ECLI:NL:CRVB:2019:1763
Centrale Raad van Beroep
- Hoger beroep
- Rechtspraak.nl
Hoger beroep inzake WIA-uitkering en medische beoordeling van arbeidsongeschiktheid
In deze zaak heeft de Centrale Raad van Beroep op 29 mei 2019 uitspraak gedaan in hoger beroep tegen een beslissing van de rechtbank Amsterdam. De zaak betreft de weigering van een WIA-uitkering aan betrokkene, die zich op 3 februari 2014 ziek meldde. Het Uwv had op basis van een medisch onderzoek vastgesteld dat betrokkene minder dan 35% arbeidsongeschikt was, wat leidde tot de weigering van de uitkering. Betrokkene had bezwaar gemaakt tegen deze beslissing, maar het bezwaar werd ongegrond verklaard. De rechtbank oordeelde dat de medische grondslag van het bestreden besluit onvoldoende was onderbouwd, met name met betrekking tot de klacht van betrokkene over regelmatig flauwvallen.
In hoger beroep heeft de Centrale Raad van Beroep het oordeel van de rechtbank herzien. De Raad oordeelde dat de medische beoordeling door het Uwv zorgvuldig was uitgevoerd en dat er geen aanleiding was voor verdergaande beperkingen voor betrokkene.
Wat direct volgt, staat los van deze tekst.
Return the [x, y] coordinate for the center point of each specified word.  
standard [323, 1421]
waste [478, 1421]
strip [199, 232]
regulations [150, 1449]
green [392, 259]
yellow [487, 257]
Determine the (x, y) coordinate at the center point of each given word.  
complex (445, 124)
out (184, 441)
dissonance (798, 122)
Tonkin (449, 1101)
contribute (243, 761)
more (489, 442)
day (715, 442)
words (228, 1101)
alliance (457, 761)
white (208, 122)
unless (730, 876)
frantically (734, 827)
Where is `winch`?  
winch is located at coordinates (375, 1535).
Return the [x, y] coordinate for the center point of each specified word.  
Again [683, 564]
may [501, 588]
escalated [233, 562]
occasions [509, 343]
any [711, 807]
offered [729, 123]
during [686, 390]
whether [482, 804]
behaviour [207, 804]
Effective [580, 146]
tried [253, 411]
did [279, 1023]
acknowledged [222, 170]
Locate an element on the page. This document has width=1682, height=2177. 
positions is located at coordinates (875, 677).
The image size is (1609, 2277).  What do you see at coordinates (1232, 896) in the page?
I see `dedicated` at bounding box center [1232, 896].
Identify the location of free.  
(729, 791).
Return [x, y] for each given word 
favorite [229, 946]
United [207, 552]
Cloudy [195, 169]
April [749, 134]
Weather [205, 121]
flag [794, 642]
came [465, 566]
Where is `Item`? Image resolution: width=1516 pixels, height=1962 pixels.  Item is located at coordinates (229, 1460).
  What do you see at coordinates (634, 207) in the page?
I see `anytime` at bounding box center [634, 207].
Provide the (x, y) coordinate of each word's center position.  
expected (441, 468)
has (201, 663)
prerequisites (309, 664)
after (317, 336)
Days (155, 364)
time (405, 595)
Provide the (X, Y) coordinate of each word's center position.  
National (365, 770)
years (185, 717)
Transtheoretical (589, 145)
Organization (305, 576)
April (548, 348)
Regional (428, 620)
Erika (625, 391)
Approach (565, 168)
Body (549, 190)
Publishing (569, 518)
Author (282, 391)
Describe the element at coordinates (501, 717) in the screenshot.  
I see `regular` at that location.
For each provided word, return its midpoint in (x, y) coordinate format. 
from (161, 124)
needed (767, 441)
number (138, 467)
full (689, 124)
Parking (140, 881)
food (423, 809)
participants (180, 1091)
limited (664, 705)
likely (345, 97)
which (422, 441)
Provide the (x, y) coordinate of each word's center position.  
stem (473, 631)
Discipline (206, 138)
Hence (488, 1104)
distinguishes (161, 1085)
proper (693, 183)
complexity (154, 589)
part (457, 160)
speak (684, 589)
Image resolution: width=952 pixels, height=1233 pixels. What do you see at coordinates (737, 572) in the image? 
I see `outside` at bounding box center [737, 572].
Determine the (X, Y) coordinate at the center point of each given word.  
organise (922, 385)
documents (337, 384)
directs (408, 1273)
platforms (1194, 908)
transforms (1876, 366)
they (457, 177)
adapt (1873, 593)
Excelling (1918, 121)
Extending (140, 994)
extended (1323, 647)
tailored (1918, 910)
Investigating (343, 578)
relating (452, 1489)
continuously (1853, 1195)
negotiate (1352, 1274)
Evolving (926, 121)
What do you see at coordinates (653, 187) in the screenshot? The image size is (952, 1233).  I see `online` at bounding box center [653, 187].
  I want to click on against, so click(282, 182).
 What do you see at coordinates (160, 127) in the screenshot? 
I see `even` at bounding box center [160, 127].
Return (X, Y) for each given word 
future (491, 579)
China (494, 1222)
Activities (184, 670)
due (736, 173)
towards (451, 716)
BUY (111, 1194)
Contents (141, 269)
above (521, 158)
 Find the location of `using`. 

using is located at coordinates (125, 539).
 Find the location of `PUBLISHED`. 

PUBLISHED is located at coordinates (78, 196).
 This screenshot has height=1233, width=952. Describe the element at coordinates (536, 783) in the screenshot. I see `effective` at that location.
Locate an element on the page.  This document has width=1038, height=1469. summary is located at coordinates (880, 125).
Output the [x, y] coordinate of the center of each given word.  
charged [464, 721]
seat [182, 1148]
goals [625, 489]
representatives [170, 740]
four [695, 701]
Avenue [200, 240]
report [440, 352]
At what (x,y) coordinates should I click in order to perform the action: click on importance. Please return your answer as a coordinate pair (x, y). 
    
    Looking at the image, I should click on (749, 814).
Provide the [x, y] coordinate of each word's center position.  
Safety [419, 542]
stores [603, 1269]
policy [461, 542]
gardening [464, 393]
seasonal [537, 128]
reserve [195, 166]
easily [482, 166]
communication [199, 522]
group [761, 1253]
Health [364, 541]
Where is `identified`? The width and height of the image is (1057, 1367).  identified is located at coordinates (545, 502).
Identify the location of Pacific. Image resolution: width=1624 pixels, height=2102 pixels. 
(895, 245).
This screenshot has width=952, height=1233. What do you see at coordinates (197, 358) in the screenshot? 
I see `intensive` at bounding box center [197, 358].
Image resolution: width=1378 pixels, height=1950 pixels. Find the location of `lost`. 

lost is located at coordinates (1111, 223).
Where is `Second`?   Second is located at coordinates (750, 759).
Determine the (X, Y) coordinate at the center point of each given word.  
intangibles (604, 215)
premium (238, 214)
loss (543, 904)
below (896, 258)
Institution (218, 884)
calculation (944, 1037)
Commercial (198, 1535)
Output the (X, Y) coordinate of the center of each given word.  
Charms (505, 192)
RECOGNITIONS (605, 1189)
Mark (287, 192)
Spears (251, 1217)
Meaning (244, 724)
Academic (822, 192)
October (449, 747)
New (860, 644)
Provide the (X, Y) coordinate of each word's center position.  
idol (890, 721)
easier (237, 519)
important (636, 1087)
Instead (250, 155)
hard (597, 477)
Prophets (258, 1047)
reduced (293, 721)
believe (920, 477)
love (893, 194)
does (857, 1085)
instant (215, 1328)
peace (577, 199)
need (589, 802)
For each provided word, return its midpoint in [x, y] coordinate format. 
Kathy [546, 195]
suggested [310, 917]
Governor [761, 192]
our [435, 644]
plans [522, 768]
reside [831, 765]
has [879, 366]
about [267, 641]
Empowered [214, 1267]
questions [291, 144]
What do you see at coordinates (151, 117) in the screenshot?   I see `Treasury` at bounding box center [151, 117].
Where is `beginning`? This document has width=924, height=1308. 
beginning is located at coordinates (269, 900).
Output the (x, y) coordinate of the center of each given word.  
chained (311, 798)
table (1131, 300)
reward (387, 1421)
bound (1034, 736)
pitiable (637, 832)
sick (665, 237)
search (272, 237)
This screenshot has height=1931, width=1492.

De Raad volgde het standpunt van het Uwv dat de enkele vermelding van flauwvallen door de psycholoog niet voldoende was om de eerder vastgestelde beperkingen te herzien. Het incidenteel hoger beroep van betrokkene, waarin zij betoogde dat de geselecteerde functies niet passend waren, werd eveneens verworpen. De Raad concludeerde dat de aangevallen uitspraak van de rechtbank moest worden vernietigd en verklaarde het beroep ongegrond.